New England Patriots
Tom Brady: 385 completions on 581 attempts
WR Group: 171 Receptions
RB Group: 125 Receptions
TE Group: 89 Receptions
Tom Brady: 380 completions on 560 attempts
WR Group: 165 Receptions
RB Group: 125 Receptions
TE Group: 90 Receptions
I’ll be perfectly honest here; trying to predict anything for a Bill Belichick team is, to quote Montgomery Scott, “like trying to hit a bullet with a smaller bullet, whilst wearing a blindfold, riding a horse.” That doesn’t mean we can’t try though. Ultimately, Tom Brady is the heart and soul of this offense, so regardless of the team around him he’s going to get his attempts in. That being said, the Patriots dumped Brandin Cooks and Danny Amendola and replaced them with Cordarrelle Patterson and Jordan Matthews. On the other side, they lost Dion Lewis but added Jeremy Hill and Sony Michel. That sure seems to indicate a heavier emphasis on the run, and while there wasn’t much in the way of big moves for the defense, the biggest difference might just be getting everyone healthy. That defense last year did not look like a typical BB defense. With a (hopefully) healthy defense and an increased emphasis on the run, I expect Brady to throw at his lowest rate since 2010; about 560 attempts. However, armed with an legion of slot receivers and scatback RBs, I would expect a near-career high in completion percentage, which should come out to around 380 completions.

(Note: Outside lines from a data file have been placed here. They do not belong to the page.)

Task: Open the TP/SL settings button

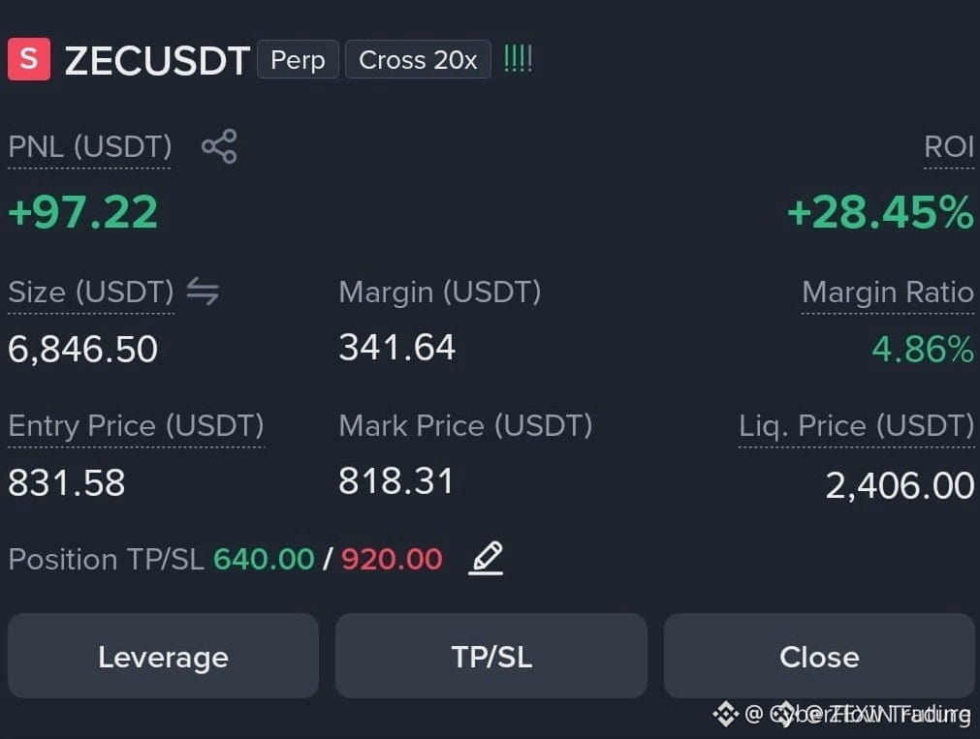Action: coord(491,656)
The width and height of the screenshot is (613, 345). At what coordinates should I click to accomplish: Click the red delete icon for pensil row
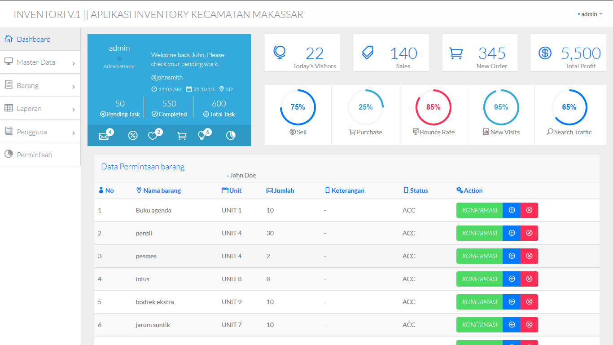tap(529, 233)
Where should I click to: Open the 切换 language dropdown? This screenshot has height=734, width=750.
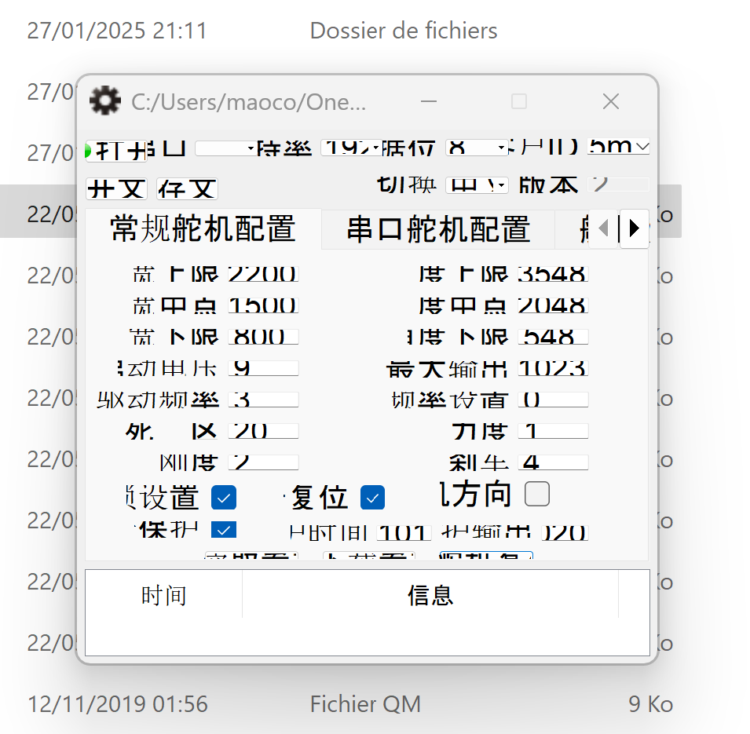476,185
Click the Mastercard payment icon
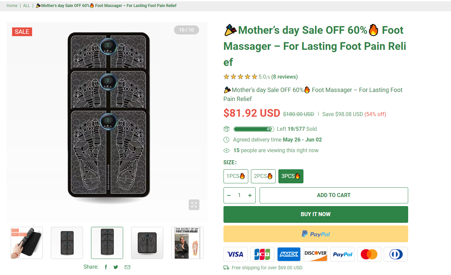This screenshot has width=451, height=275. tap(369, 254)
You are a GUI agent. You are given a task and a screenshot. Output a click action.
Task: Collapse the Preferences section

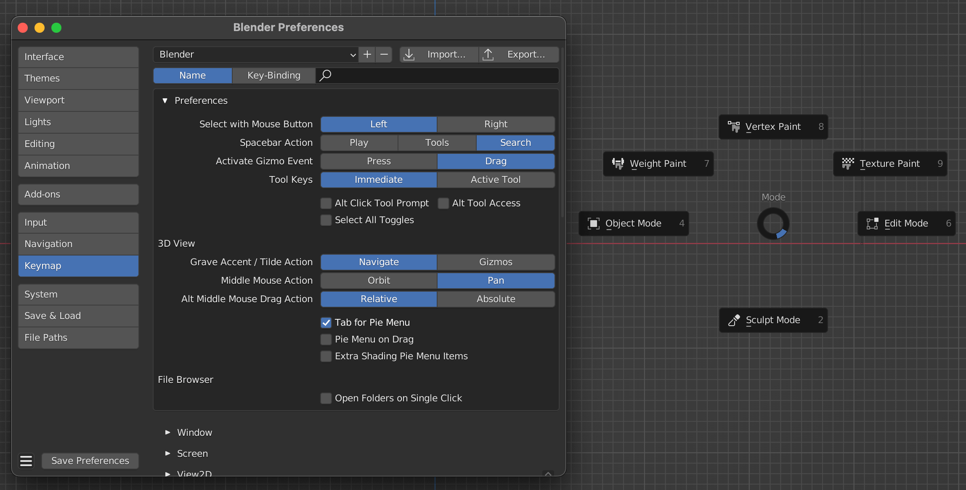point(165,100)
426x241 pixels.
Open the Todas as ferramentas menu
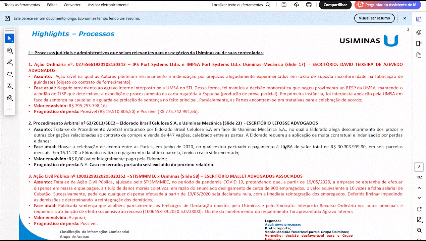click(22, 5)
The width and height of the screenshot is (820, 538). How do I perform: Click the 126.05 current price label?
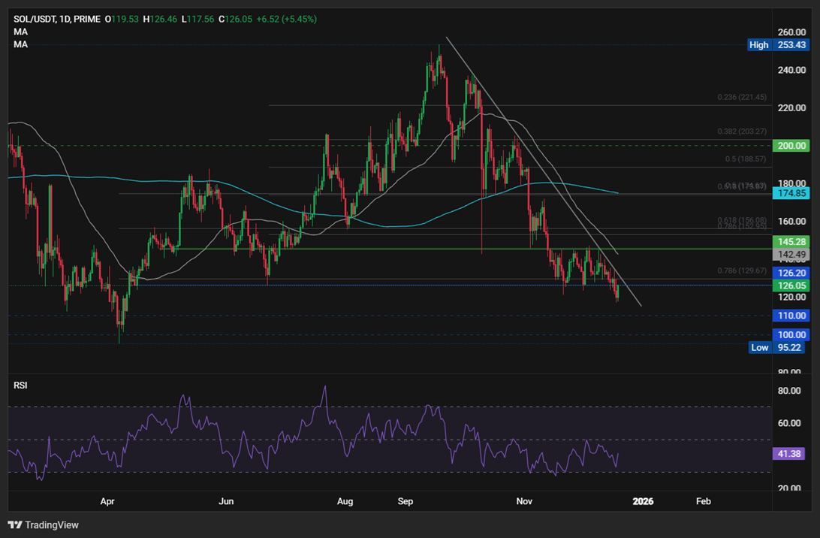coord(791,286)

To determine how the catches will be split up, let me start out by saying that the TE group receptions are safe. Even when Rob Gronkowski misses significant time (e.g., 2016), the TE group just keeps chugging along with its low-to-mid 20% target share. There’s no reason to suspect a change this year. As for the other two groups, I would expect a slight shift in targets in favor of the RBs. I know BB is a master of making something out of nothing, but it’s really hard to get inspired by this WR corps. Safety valve Julian Edelman is suspended for four games and on the wrong side of 30, Malcolm Mitchell has been inconsistent thus far in his career, and Chris Hogan is not exactly an inspiring WR1. Maybe something can be done with new acquisitions Matthews and Patterson, but they’re still reclamation projects. On the flip side, this is one of the stronger RB rooms BB has had to play with. Jeremy Hill and Mike Gillislee are set for the thumper role, James White continues to play the premier scatback role, and Rex Burkhead is joined by newly drafted Sony Michel in the Swiss army knife role. Beli-tricks may make it difficult to predict exactly which one you’ll want to start each week, but rest assured that there will be at least one going off every week.